Egypt Islamists continue gains in 2nd round vote | The Jordan Times

Egypt Islamists continue gains in 2nd round vote

Turnout reaches 65 per cent — election commission

AP | Dec 25,2011 | 23:26

An Egyptian woman walks past political graffiti on a road leading to Cairo’s Tahrir Square on Saturday (AFP photo by Filippo Monteforte)

CAIRO — Islamist parties have consolidated earlier gains in Egypt’s multistage parliamentary elections, winning nearly 70 per cent of the seats determined so far, according to results announced Saturday.

Election commission chief Abdel Moez Ibrahim announced results from the second round of three rounds, which was held on December 14-15, followed by a run-off vote this week. The second round was held in nine provinces, and Ibrahim said turnout reached 65 per cent.

Based on the results he gave, the Muslim Brotherhood says it won around 86 of estimated 180 seats up for grabs in the round, or 47 per cent.

Al Nour Party, the political arm of the conservative salafist movement, won around 20 per cent of the vote.

The secular and liberal forces that largely drove Egypt’s uprising against former leader Hosni Mubarak were trounced, failing to turn their achievement into a victory at the polls. 

The secular alliance of Egyptian Bloc and Youth Revolution Continues won less than 10 per cent of the seats.

The results mirror those from the first round of voting, held in late November, when the two blocs together won nearly 70 per cent.

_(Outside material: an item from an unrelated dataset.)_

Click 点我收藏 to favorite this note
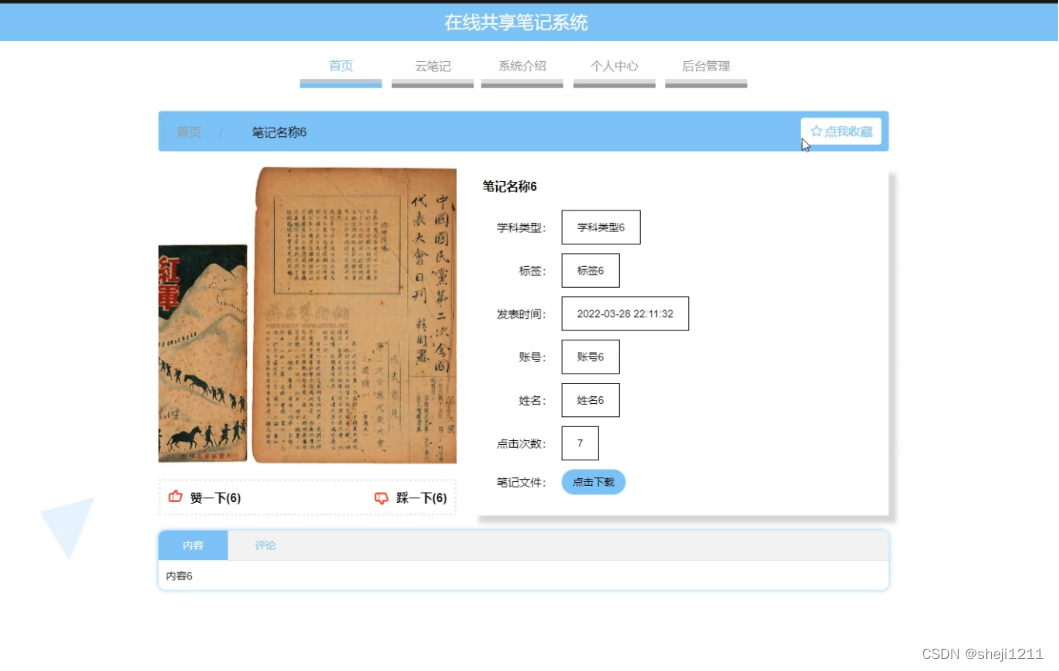1059x671 pixels. 845,130
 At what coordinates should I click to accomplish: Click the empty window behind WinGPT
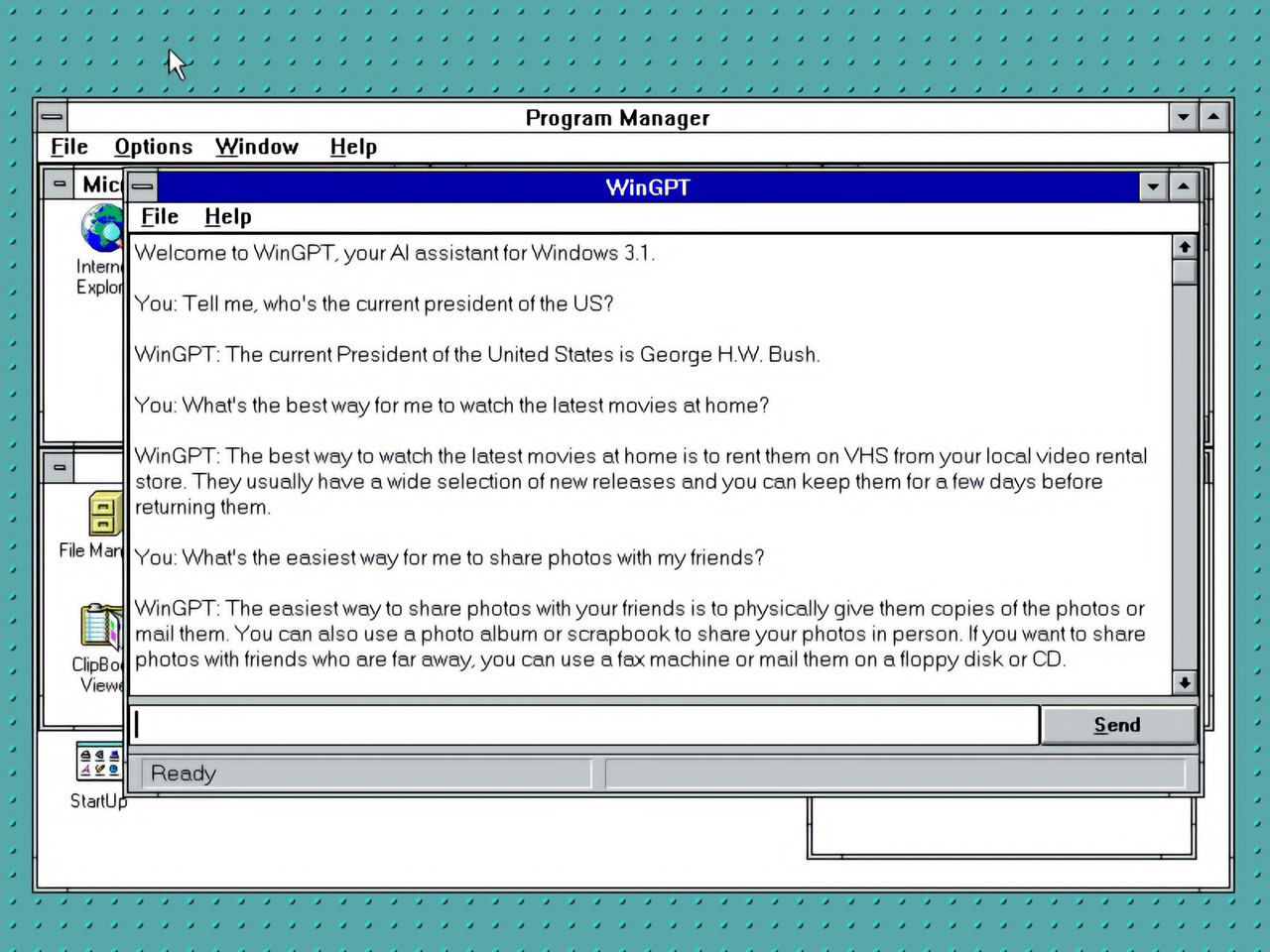(1002, 828)
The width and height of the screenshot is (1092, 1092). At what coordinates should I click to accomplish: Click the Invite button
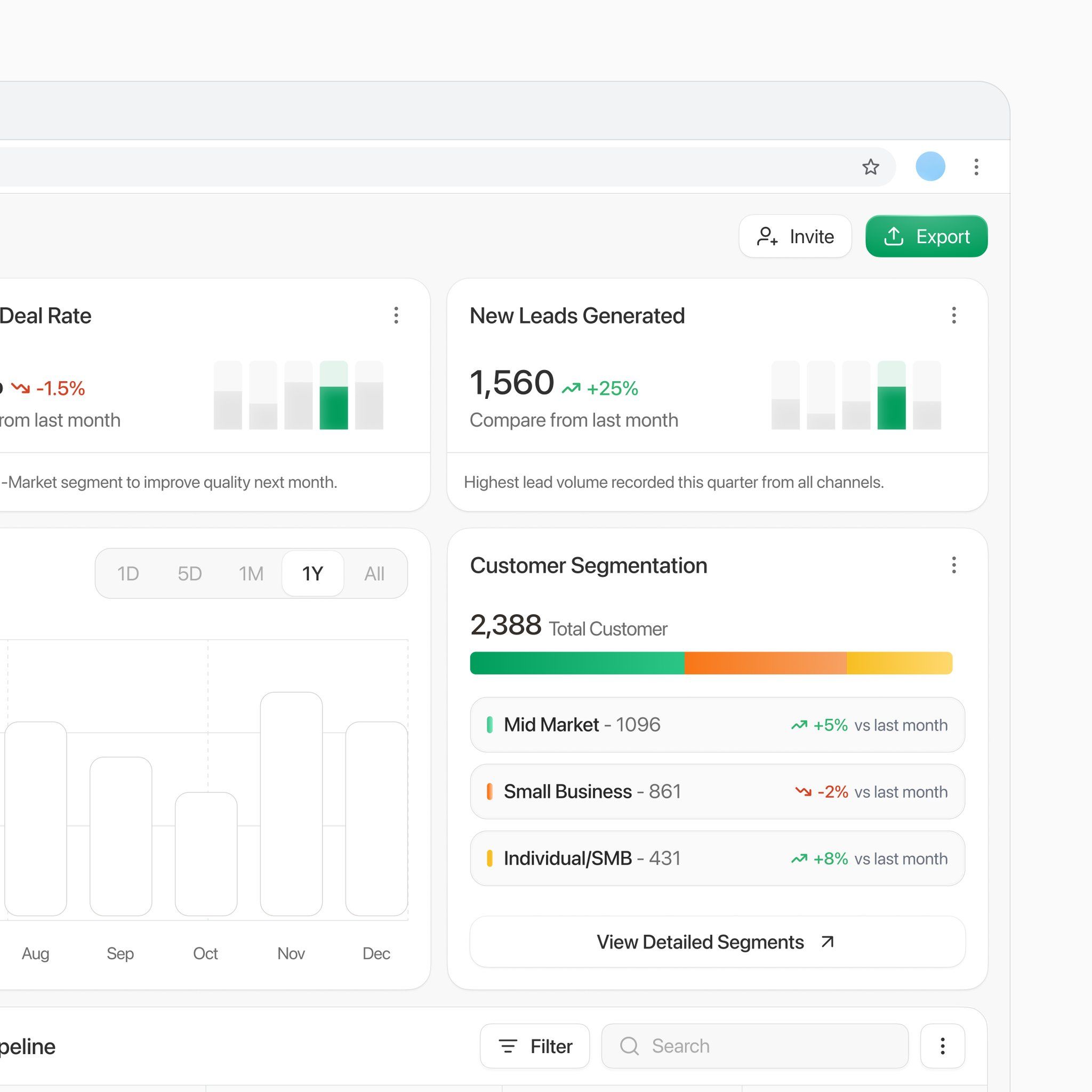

A third round of voting is to be held on January 3-4. It is not expected to alter the result and could strengthen the Islamists’ hand.

The exact numbers of seats won by each group is not immediately known because of the complicated voting system Egypt is using. 

Some seats are determined by a direct competition between candidates, while others are divvied out in proportion to each party’s percentage of votes. The commission is to announce the actual numbers of seats at the end of the entire vote.

The commission on Saturday also suspended announcement of results for some seats because of lawsuits filed by candidates citing irregularities.

The election is the first since Mubarak’s ouster and is the freest in Egypt’s modern history. The 498-seat People’s Assembly, the parliament’s lower house, will be tasked, in theory, with forming a 100-member assembly to draft a new constitution.

But its actual role remains unclear. The military council that has ruled since Mubarak’s fall says the parliament will not be representative of all of Egypt, and should not have sole power over the drafting of the constitution. The military has recently appointed a 30-member council to oversee the process.